BPV’s bankruptcy likely comes as a frustration to both LHR and Clean Response. With the condo association owning just $400,000 in assets, it remains unclear how the contractors will recover their losses.

Jason Lambert, a Florida construction attorney, shed some light on why the lien may have been released despite Clean Response’s payment remaining outstanding.

While it’s possible Clean Response may have agreed to release the lien in exchange for something, such as a Promise to Pay, Lambert suggested there may be a simpler reason.

“I think the lien release was probably strategic, rather than the result of any negotiations gone south,” said Lambert. “In Florida, filing a lien with an inflated amount can render the lien fraudulent, which results in a total forfeiture of the lien, plus having to pay the other side’s attorneys’ fees and costs.”

Since Clean Response had adjusted its invoice amount down, the lien it filed was potentially at risk of being declared fraudulent. By releasing the lien and seeking compensation through a lawsuit, Clean Response likely sought to minimize the risk of any penalties.

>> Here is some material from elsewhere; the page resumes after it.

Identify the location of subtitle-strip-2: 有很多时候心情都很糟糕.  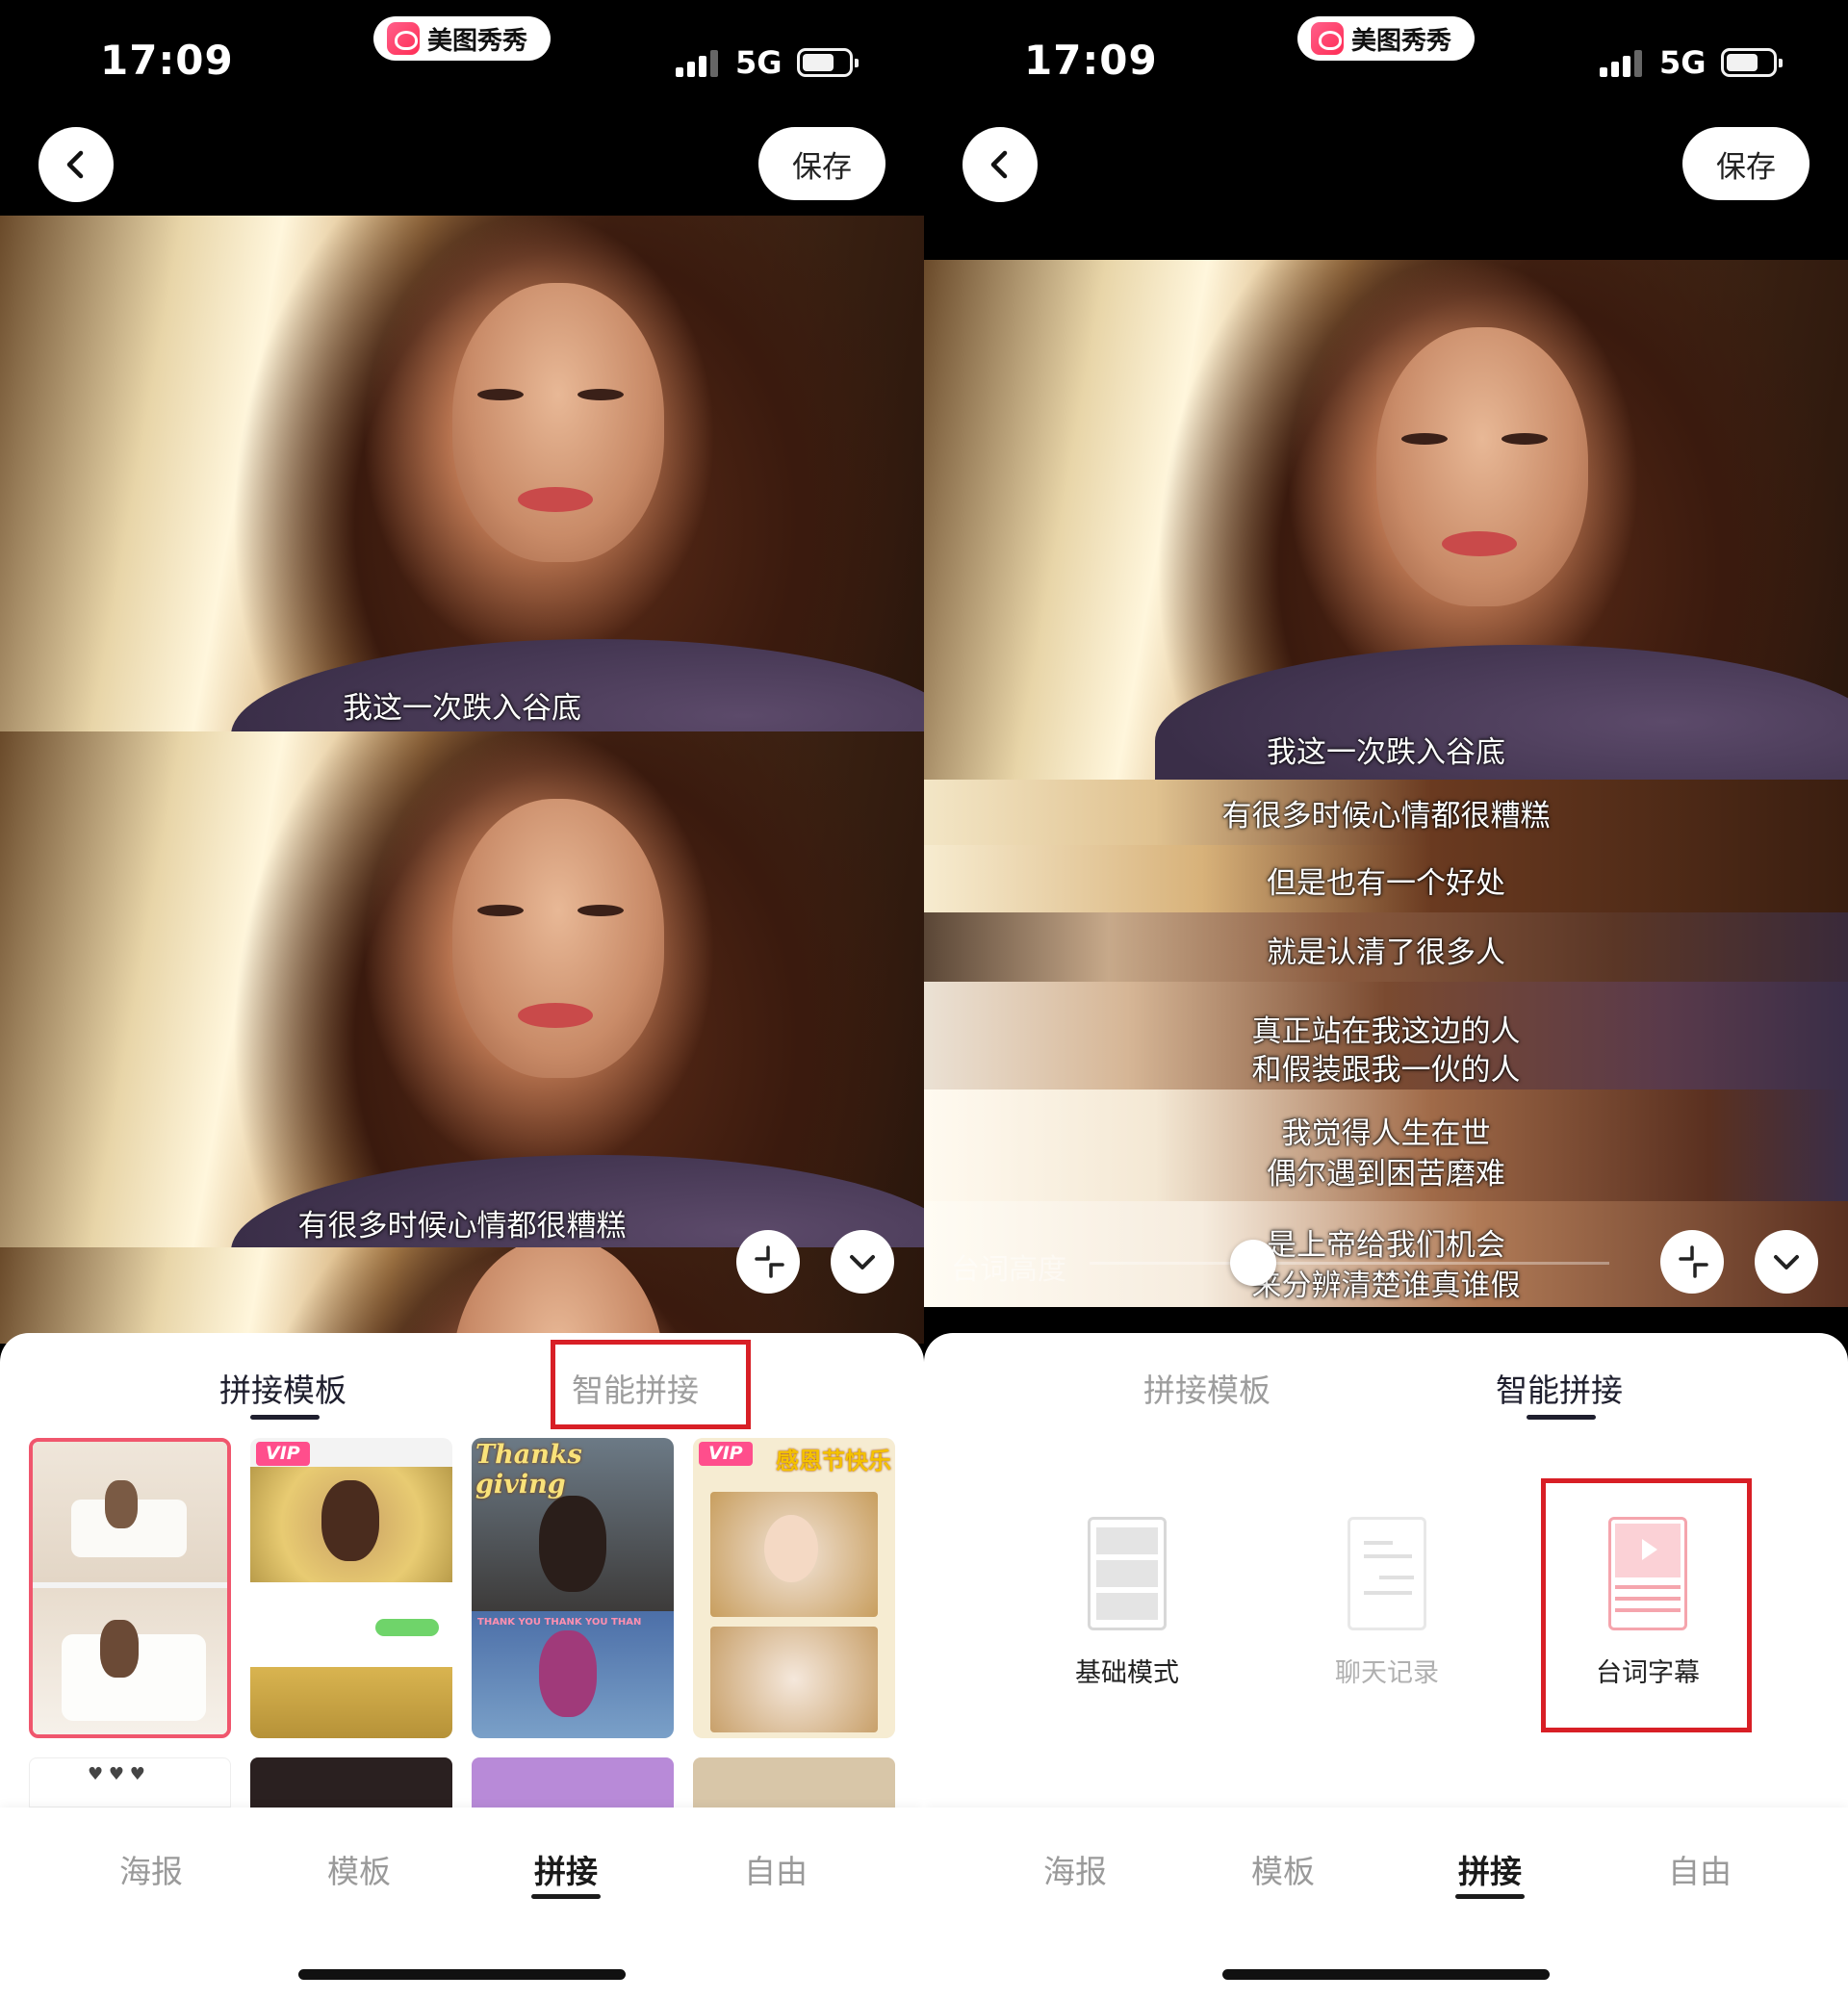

“The fraudulent lien statute in Florida has real teeth — possible criminal liability and potentially putting one’s contractor’s license in jeopardy,” said attorney Anthony Lehman, confirming Lambert’s opinion.

On top of that, “another factor that might have affected the validity of the lien is the potential need to apportion the lien amongst the unit owners at the condo. If [Clean Response] filed the lien without apportioning the cost to the individual unit owners, that would invalidate the lien as well.”

“Put that all together and any real question about the lien’s validity would possibly be enough to get a party scared enough to drop the lien and proceed on the quantum meruit/unjust enrichment actions instead,” according to Lehman.